One of the real treats of the ICTCM was the Saturday 8:00 AM session titled “Three Decades of Handheld Devices: How Mathematics Teaching Changed Along with Them” given by John Kenelly. Prof. Kenelly has a long history of involvement in the development of calculator technology, and he gave a fascinating talk full of good thoughts on the direction of handheld technologies today, war stories from the past, and good jokes. (Example of the latter: “Getting a spreadsheet to work on a calculator is like getting a dog to walk on its hind legs — it can be done, but it ain’t pretty!”)
I will try to say more about Prof. Kenelly’s ideas about the future of handheld technologies in a later post, but for now I wanted to share one of the really cool parts of his talk — the calculators themselves, some of which are now antiques. He had a bag full of these old-school devices (some of which are less than 10 years old but still old-school) which he generously let us paw over.

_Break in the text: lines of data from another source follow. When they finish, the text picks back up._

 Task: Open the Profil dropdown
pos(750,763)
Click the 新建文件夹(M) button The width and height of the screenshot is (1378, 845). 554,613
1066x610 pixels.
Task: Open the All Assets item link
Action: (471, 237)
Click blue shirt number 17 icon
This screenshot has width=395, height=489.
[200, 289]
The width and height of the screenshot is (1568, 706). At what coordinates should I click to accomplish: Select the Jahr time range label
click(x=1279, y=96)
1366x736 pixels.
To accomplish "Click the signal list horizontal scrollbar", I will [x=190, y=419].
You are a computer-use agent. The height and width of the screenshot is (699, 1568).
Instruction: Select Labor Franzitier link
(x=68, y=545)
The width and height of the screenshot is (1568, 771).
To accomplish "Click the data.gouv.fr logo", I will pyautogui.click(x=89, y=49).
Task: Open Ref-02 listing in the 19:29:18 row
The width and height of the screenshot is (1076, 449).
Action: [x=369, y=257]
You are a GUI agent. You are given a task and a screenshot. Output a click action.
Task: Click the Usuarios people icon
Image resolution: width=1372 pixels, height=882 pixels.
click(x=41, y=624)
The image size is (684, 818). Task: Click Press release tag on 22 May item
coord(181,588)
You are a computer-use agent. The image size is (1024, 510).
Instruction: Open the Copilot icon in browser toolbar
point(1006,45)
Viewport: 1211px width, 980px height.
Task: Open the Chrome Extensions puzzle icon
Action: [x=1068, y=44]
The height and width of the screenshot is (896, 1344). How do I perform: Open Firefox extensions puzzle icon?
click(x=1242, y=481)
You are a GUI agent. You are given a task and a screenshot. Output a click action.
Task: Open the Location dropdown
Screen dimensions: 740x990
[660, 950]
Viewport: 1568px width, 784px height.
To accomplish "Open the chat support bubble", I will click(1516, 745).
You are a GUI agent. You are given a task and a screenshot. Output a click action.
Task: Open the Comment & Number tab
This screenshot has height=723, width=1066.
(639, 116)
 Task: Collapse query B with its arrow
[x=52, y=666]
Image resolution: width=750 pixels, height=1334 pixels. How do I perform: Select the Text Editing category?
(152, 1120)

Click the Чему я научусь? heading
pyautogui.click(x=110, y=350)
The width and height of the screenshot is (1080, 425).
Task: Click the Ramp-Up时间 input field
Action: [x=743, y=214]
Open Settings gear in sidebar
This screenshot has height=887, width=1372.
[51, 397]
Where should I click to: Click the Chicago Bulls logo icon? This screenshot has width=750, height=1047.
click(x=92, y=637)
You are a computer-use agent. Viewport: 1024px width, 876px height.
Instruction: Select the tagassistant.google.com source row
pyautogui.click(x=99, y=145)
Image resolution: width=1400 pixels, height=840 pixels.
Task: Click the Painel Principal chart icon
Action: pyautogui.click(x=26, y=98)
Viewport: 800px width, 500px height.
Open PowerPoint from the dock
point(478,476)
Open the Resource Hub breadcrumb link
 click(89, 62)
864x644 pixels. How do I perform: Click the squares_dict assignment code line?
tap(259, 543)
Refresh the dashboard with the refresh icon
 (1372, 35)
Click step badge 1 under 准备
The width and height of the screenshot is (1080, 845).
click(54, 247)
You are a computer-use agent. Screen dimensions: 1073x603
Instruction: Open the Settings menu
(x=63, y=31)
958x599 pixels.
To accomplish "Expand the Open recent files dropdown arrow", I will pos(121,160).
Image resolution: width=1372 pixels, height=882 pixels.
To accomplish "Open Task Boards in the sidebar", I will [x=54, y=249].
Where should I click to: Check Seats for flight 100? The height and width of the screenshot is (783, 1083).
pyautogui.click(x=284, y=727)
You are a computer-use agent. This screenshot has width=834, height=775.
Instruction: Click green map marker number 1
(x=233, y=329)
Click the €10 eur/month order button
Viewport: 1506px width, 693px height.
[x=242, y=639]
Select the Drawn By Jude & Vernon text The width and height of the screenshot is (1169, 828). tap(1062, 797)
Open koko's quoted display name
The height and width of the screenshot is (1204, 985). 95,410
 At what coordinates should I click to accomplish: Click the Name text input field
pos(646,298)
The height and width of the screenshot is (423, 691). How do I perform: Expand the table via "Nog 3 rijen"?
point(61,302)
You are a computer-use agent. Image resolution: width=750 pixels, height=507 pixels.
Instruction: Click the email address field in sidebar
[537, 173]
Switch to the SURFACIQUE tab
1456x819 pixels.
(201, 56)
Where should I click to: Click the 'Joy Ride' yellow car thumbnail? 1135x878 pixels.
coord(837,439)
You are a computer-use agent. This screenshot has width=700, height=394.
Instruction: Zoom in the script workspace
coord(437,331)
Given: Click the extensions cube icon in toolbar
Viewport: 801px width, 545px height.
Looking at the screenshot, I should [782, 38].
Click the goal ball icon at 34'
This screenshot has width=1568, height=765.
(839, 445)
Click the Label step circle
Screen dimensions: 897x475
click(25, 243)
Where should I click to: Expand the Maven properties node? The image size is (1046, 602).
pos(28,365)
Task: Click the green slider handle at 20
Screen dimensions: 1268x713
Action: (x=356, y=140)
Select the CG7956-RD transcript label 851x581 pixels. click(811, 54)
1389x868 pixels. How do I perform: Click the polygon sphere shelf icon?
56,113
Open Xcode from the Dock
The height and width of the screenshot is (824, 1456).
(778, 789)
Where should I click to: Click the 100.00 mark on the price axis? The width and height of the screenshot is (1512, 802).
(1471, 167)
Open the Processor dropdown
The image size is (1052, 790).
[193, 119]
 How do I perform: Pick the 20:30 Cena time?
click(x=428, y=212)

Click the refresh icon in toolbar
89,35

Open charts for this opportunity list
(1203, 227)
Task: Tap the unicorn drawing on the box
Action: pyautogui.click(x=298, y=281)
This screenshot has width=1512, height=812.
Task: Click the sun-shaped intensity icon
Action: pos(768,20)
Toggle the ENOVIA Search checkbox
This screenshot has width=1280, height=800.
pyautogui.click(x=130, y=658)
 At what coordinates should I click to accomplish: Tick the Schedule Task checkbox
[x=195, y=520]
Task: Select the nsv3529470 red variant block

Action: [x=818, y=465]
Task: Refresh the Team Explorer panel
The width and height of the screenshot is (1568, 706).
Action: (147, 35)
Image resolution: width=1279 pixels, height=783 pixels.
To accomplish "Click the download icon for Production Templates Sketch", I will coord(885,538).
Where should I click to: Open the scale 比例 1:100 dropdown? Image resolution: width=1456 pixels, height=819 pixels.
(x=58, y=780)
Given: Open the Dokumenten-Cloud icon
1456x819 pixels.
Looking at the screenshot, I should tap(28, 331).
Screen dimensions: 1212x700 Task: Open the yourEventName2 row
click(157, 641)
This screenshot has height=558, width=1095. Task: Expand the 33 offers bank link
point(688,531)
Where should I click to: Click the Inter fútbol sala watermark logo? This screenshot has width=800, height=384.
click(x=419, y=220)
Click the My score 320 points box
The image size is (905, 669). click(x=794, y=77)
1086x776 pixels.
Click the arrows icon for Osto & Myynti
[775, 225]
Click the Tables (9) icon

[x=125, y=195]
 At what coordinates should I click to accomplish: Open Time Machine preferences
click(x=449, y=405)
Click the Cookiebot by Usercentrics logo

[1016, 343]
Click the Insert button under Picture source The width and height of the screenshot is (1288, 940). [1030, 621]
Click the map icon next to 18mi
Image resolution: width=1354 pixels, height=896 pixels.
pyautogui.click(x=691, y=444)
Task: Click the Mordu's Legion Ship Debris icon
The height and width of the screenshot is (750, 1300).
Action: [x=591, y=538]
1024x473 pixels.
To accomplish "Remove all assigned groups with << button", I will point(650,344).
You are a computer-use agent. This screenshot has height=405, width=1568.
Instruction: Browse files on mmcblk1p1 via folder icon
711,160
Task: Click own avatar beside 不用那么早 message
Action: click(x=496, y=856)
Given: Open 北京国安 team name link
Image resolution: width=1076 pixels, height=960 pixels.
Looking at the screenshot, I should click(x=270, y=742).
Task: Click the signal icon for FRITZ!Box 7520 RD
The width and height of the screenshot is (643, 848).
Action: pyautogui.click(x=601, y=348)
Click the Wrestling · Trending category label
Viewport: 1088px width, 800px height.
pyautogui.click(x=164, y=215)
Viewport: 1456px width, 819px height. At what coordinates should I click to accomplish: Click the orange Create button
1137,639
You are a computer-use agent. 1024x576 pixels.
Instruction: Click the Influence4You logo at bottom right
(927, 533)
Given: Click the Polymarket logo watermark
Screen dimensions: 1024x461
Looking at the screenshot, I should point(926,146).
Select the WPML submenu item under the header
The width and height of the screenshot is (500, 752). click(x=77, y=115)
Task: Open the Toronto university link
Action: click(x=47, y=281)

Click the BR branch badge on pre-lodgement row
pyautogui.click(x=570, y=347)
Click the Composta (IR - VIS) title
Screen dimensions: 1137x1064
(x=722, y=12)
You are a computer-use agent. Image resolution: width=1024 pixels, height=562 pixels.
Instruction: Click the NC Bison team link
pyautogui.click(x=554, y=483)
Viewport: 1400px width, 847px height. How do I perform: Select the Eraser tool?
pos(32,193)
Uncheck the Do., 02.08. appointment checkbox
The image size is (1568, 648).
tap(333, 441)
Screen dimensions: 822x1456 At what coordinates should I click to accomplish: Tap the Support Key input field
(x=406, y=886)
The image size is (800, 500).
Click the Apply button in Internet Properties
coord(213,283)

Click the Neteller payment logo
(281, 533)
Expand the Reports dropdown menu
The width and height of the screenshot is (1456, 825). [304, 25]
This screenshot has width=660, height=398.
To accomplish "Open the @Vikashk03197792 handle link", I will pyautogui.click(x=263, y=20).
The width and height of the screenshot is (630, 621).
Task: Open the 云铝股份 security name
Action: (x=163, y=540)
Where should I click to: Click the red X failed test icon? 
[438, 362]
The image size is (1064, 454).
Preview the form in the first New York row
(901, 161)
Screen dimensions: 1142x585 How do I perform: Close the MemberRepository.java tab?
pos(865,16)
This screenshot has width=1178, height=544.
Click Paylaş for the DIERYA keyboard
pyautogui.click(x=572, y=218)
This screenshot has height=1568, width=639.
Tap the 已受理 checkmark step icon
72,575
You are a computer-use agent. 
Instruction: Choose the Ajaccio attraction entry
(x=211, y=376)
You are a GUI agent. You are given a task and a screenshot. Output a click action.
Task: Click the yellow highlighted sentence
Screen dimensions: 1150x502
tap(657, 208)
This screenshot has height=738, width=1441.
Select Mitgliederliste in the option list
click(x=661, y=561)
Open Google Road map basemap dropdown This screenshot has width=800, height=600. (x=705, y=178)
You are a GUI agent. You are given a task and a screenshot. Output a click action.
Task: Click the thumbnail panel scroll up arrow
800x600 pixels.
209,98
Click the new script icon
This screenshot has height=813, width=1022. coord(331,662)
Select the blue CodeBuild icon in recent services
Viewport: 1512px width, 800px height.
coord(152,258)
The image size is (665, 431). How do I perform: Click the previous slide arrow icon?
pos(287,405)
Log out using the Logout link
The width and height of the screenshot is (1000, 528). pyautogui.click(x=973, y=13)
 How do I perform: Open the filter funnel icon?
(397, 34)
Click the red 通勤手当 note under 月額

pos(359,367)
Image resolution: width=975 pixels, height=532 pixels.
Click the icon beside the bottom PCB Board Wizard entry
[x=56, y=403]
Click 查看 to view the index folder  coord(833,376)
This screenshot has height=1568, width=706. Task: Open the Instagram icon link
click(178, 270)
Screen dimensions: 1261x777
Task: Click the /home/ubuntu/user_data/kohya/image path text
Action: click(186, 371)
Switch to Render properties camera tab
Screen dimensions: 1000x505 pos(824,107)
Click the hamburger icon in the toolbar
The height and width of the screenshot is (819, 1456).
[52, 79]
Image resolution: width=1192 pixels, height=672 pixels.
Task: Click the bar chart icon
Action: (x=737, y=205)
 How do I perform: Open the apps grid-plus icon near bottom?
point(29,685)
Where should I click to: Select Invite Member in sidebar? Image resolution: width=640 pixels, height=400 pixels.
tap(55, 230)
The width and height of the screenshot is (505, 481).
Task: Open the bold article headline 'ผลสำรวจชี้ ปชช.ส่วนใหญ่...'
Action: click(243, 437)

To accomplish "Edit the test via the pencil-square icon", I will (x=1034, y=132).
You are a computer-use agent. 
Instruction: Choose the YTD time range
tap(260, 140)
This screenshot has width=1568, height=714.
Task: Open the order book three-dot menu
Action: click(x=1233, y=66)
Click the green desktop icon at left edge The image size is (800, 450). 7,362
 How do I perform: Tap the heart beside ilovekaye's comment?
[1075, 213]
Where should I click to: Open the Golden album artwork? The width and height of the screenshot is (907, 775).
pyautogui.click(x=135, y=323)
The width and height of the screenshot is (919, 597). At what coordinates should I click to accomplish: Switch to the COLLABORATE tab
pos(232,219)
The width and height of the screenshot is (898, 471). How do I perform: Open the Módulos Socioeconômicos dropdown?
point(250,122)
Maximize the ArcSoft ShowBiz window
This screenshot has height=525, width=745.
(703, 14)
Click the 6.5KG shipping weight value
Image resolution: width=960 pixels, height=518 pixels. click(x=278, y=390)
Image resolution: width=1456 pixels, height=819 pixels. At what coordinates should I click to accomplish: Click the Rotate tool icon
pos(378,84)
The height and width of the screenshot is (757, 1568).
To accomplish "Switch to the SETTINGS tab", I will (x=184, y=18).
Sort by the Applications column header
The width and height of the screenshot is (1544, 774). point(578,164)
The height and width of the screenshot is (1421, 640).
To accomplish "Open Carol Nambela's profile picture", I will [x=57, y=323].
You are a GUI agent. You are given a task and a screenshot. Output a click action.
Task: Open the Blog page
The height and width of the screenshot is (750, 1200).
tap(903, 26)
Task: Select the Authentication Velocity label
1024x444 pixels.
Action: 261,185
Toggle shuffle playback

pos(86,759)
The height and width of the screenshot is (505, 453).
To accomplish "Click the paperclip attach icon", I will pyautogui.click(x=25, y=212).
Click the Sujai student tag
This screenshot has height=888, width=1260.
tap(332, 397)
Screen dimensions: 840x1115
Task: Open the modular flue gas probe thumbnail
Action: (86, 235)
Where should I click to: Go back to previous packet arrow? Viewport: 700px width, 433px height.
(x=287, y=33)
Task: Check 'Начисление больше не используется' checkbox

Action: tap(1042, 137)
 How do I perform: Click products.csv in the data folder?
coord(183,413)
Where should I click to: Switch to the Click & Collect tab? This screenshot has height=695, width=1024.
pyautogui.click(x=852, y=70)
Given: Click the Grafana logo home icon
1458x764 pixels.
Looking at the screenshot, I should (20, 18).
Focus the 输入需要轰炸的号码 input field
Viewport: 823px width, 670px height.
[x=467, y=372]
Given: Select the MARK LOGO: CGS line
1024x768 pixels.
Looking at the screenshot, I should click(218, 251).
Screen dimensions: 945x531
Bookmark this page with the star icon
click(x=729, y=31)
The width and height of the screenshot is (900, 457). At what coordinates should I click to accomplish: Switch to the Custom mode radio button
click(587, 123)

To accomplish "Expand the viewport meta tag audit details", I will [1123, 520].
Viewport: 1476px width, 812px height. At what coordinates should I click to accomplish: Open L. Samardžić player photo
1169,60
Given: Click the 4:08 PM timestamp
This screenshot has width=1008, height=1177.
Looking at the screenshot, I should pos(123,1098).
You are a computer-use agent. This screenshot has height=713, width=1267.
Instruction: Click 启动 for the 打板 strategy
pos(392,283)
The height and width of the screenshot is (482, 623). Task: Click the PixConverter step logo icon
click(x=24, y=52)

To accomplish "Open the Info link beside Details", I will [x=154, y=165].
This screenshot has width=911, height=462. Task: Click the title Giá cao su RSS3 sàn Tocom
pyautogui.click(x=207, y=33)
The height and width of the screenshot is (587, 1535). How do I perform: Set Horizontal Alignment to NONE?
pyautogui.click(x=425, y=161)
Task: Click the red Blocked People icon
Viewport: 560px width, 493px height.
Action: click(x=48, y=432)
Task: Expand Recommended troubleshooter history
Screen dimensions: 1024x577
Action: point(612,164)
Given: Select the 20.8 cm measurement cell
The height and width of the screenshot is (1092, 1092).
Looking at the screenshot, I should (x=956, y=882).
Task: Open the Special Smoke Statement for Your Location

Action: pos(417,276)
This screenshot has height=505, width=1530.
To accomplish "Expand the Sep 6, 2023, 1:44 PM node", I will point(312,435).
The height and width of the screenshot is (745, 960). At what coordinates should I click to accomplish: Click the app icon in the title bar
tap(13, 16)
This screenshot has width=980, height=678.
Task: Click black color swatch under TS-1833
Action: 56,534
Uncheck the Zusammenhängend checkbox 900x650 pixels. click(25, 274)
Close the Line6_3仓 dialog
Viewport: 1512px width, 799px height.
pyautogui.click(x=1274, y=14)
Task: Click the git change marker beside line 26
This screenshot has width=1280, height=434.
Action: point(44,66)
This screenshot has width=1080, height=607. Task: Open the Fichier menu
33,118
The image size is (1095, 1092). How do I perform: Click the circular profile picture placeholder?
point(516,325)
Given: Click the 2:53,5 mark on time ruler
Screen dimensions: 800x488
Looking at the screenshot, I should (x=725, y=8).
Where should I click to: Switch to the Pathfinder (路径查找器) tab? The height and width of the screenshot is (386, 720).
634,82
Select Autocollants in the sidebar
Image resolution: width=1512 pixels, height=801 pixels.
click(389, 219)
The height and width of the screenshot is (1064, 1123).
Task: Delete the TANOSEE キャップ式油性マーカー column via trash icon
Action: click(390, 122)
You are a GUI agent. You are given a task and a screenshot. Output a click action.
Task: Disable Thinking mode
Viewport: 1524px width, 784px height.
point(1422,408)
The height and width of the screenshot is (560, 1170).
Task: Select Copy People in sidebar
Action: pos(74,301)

Here is a Hewlett-Packard HP 35, the world’s first handheld scientific calculator, from 1972. Check out that red LED display and, in contrast with the NSpire, the sheer paucity of keys on the keyboard:
Here’s a rare example of a Casio fx7000, from 1985 — the world’s first handheld graphing calculator.
I was downright startled to learn that sitting right across the aisle from me at this talk was Hideshi Fukaya, the lead engineering on the development team for the Casio fx7000 and the person rightfully considered to be the inventor of the graphing calculator.
Moving ahead up the timeline, here is a Casio Cassiopeia. More of a palmtop computer than a calculator, and it ran Windows CE. Anybody remember good old WinCE and why that abbreviation was particularly apt?
I guess I am just a sucker for old-fashioned calculators.
Aside: I’d love to do a spreadsheet in which one column has the year in which a calculator was made and another column has the number of buttons on the calculator, and run a regression analysis on it.
I suppose the TI-Nspire would classify as an extreme outlier on your statistical analysis.
I have an HP-15C on a shelf in eye-sight. Needs batteries. I should get it powered back up.
And what number were those TI’s with the red displays that you could turn on by pushing +-*/ all at once? Or was that turn off?
There are many calcultor collectors worldwide – I am one of them!Most collect only the old ones with the red LEDs or blue-green VFDs, but I also collect scientific calcs.
I am really looking forward to the rest of this article – Thank you very much for the interviews!
“Here’s a rare example of a Casio fx7000, from 1985”
Wow! That gave me a start. I have that exact calculator (fx7000G) sat right by me on the desk now at work. Got it for my 16th birthday in 1991, and still going strong. Great calculator, even if I don’t exactly stretch its capabilities these days. 🙂
When you say “rare”, does that mean that (ahem) it might actually be worth some money? Not that I’d dream of selling it, of course (as people say on Antiques Roadshow)…
Somewhere at home I have one of my most treasured possessions from childhood: a Sinclair Enterprise programmable calculator. Was still working last time I looked at it, and I still have the books of programs (ought to use if for calculating my mortgage payments!).